Count every line below that contains "large", then give that count and nothing else.

Collected data
===============

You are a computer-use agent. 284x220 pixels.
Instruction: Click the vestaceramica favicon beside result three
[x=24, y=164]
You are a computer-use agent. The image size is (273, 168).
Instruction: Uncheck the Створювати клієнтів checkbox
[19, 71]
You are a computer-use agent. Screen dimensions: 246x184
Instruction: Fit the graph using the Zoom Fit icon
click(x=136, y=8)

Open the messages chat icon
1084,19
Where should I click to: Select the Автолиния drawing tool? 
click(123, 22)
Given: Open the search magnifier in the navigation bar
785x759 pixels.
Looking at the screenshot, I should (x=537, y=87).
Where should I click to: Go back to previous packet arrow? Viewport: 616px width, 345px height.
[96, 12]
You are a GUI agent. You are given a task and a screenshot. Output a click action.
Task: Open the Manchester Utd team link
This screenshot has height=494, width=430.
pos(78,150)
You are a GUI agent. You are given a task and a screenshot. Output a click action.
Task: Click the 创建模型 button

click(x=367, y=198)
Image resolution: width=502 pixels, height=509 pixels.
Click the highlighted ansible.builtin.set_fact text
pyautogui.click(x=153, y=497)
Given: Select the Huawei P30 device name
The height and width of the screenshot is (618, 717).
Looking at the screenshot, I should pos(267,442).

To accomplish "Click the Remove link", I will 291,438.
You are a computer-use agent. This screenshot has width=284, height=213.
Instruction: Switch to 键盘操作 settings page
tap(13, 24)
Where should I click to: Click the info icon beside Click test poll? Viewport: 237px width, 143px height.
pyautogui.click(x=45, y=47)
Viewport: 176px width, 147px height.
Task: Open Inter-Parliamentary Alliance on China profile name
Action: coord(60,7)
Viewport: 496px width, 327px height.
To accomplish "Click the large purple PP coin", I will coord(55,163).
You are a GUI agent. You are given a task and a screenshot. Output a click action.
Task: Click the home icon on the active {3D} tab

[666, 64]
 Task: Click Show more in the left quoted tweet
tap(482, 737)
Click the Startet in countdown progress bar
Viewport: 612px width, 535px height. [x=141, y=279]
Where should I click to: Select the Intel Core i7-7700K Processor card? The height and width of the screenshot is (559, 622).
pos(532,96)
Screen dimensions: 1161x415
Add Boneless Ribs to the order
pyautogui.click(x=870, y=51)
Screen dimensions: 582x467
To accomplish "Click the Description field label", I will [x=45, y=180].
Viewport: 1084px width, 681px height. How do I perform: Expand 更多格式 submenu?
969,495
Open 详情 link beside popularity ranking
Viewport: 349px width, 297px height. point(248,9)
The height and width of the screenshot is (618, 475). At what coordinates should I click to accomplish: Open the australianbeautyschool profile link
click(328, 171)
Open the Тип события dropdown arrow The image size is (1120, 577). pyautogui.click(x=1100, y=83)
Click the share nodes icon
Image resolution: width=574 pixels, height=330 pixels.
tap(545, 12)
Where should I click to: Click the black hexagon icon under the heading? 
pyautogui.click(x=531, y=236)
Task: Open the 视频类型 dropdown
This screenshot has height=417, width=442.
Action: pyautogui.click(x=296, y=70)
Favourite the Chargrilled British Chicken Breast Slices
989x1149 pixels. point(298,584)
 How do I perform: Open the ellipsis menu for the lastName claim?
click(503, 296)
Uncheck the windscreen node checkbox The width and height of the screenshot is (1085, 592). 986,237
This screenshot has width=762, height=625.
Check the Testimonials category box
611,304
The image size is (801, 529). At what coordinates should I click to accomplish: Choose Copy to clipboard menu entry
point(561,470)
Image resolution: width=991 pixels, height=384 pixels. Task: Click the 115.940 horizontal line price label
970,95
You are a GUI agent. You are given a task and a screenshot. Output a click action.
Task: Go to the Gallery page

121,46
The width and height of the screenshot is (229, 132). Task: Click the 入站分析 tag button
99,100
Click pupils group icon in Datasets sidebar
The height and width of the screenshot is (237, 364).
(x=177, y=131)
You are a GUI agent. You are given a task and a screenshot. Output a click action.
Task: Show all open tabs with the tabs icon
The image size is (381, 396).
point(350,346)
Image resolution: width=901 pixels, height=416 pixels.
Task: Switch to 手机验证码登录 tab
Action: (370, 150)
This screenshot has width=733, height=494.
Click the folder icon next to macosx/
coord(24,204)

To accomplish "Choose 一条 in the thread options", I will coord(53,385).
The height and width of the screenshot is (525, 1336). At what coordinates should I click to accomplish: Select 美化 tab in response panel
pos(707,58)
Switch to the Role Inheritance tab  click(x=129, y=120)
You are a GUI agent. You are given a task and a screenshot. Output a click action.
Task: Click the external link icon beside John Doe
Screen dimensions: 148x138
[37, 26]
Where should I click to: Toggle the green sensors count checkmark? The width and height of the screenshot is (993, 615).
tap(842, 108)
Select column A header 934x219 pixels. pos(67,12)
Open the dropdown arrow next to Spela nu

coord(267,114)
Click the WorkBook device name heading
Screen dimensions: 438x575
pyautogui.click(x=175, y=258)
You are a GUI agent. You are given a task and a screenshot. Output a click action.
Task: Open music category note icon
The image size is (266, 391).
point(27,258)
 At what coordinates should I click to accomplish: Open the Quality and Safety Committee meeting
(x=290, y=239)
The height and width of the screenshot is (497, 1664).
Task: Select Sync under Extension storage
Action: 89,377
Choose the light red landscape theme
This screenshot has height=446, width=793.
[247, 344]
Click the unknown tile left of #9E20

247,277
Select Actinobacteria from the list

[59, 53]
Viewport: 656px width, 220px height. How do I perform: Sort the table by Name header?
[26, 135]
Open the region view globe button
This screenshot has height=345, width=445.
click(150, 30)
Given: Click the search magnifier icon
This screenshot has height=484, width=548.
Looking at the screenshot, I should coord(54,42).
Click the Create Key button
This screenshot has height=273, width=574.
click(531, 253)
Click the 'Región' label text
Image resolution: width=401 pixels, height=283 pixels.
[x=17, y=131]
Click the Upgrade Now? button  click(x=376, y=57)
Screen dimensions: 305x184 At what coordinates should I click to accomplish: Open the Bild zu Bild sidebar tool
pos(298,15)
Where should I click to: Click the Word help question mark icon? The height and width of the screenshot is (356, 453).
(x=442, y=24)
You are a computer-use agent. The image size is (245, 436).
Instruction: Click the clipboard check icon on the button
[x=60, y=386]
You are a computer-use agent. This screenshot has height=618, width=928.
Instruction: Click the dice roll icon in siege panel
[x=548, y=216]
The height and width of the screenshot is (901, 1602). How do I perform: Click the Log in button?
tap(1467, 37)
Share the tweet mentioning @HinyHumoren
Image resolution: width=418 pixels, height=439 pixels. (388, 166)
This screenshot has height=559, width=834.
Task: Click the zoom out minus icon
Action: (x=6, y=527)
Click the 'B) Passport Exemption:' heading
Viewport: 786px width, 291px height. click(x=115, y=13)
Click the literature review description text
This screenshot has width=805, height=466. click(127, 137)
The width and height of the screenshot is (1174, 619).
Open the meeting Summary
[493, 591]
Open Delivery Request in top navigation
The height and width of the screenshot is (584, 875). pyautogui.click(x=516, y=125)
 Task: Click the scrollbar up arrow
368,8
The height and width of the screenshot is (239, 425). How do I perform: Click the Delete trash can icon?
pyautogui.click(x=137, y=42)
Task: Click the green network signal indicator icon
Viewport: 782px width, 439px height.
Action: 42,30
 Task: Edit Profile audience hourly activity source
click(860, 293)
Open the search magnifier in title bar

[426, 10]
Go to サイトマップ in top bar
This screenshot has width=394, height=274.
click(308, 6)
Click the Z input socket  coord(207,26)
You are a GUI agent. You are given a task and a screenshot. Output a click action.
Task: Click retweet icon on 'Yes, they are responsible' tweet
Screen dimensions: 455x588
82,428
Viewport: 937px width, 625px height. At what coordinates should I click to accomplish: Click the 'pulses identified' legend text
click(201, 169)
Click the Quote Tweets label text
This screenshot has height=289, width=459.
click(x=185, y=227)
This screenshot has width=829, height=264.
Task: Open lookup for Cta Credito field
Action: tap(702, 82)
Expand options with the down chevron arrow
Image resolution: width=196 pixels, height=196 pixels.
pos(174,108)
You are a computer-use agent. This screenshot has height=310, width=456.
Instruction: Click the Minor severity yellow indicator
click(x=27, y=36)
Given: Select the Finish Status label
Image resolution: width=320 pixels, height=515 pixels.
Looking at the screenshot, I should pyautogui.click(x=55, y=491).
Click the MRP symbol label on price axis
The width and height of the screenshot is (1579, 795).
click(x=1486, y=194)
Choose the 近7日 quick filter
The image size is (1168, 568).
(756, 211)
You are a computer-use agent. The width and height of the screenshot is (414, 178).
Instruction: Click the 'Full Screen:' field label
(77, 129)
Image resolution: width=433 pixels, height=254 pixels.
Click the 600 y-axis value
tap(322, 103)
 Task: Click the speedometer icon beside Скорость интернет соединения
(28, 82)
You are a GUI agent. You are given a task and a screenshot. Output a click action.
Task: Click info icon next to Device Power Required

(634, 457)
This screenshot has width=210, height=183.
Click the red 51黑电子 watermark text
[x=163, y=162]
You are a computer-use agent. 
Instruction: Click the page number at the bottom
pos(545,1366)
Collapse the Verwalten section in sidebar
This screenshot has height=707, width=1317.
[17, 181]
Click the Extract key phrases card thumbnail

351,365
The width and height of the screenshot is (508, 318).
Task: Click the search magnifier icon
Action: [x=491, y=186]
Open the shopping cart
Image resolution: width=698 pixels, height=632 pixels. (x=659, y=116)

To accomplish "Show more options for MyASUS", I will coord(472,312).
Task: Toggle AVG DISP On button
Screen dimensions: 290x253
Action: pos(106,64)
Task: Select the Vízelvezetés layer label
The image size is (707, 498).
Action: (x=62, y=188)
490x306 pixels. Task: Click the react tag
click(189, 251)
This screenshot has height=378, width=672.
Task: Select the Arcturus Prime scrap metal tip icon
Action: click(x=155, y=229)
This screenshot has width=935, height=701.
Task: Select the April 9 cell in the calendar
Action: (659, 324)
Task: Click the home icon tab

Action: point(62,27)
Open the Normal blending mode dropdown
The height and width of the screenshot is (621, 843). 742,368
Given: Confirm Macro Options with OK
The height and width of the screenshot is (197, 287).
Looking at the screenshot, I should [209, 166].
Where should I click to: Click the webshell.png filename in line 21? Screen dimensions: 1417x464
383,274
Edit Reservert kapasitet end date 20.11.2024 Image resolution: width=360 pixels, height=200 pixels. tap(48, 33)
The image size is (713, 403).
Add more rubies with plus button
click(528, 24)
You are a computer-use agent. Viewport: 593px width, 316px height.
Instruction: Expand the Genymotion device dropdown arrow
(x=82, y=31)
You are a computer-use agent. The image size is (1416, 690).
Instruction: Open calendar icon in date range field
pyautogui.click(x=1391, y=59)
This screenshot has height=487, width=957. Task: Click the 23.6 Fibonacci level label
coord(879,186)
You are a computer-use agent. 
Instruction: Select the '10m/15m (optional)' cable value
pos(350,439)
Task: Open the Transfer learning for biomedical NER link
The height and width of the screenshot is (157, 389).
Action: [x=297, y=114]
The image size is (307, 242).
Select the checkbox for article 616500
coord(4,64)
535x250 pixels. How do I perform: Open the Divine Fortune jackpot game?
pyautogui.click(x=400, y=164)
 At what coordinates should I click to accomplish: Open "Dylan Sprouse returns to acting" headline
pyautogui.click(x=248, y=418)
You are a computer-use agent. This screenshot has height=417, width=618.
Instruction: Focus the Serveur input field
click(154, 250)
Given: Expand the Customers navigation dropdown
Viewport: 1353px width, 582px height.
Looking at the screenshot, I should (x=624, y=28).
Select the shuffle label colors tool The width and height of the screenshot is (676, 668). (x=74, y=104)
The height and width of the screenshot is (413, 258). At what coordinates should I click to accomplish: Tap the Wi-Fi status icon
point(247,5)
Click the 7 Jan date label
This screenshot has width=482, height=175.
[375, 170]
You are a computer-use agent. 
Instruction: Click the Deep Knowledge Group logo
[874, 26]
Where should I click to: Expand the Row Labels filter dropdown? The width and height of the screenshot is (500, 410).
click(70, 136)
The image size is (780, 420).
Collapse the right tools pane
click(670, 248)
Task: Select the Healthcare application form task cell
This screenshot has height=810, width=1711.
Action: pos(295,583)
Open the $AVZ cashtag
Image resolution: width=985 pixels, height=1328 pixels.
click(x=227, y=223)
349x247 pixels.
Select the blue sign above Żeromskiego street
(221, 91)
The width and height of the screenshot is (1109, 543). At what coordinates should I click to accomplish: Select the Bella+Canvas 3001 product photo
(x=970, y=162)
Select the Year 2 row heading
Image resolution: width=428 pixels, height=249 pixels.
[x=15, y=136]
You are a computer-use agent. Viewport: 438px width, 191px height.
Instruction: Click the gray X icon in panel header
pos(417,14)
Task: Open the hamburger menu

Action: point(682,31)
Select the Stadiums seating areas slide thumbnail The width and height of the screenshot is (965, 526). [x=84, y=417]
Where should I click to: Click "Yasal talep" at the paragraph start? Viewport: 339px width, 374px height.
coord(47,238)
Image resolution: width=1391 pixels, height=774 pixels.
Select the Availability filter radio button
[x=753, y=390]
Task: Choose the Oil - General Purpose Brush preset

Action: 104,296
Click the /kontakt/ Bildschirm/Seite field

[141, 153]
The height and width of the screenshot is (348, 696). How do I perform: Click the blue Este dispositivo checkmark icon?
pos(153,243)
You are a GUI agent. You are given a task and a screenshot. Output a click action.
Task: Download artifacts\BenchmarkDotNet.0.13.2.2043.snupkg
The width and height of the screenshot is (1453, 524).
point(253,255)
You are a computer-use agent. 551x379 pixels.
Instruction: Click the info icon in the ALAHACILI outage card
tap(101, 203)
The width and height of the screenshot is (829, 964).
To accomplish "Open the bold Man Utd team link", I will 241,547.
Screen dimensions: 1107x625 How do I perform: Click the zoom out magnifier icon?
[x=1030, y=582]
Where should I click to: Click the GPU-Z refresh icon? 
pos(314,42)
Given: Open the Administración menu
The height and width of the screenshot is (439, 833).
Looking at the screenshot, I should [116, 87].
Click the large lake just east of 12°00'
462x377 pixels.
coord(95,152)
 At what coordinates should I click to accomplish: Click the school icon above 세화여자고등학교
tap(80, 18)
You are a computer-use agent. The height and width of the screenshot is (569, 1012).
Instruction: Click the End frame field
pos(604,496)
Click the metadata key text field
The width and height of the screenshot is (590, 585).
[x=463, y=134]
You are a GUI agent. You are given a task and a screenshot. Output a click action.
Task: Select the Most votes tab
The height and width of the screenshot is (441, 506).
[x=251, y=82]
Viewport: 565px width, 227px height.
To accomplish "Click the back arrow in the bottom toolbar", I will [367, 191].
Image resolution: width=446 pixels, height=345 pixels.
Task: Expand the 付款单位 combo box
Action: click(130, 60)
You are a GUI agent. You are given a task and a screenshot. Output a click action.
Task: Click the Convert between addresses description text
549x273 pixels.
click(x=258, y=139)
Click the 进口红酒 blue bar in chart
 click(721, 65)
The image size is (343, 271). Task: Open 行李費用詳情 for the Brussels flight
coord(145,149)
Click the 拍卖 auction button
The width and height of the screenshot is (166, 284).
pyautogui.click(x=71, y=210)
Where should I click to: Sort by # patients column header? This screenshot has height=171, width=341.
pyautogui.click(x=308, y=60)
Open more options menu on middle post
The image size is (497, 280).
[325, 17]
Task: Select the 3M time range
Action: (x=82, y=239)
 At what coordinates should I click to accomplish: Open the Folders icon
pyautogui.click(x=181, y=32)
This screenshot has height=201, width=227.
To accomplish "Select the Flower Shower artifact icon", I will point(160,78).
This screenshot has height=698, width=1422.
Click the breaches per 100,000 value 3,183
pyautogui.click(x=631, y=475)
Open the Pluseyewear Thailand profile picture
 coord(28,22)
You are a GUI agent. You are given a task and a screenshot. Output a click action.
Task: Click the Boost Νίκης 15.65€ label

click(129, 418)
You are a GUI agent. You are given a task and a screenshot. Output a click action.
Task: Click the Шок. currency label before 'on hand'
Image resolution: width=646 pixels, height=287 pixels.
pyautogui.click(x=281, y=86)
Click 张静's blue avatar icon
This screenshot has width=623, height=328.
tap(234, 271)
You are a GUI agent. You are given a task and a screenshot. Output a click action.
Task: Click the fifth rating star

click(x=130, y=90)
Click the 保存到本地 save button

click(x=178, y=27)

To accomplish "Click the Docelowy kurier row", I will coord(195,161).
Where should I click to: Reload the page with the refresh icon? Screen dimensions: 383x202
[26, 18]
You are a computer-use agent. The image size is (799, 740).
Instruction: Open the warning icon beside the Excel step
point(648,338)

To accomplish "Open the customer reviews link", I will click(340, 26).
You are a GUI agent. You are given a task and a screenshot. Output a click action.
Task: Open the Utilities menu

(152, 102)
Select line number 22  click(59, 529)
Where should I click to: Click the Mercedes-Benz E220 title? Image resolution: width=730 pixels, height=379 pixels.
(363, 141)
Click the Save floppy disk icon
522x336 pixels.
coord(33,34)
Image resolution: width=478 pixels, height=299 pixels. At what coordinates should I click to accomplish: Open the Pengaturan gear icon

===============

• [OUTPUT OF THE EXERCISE]
2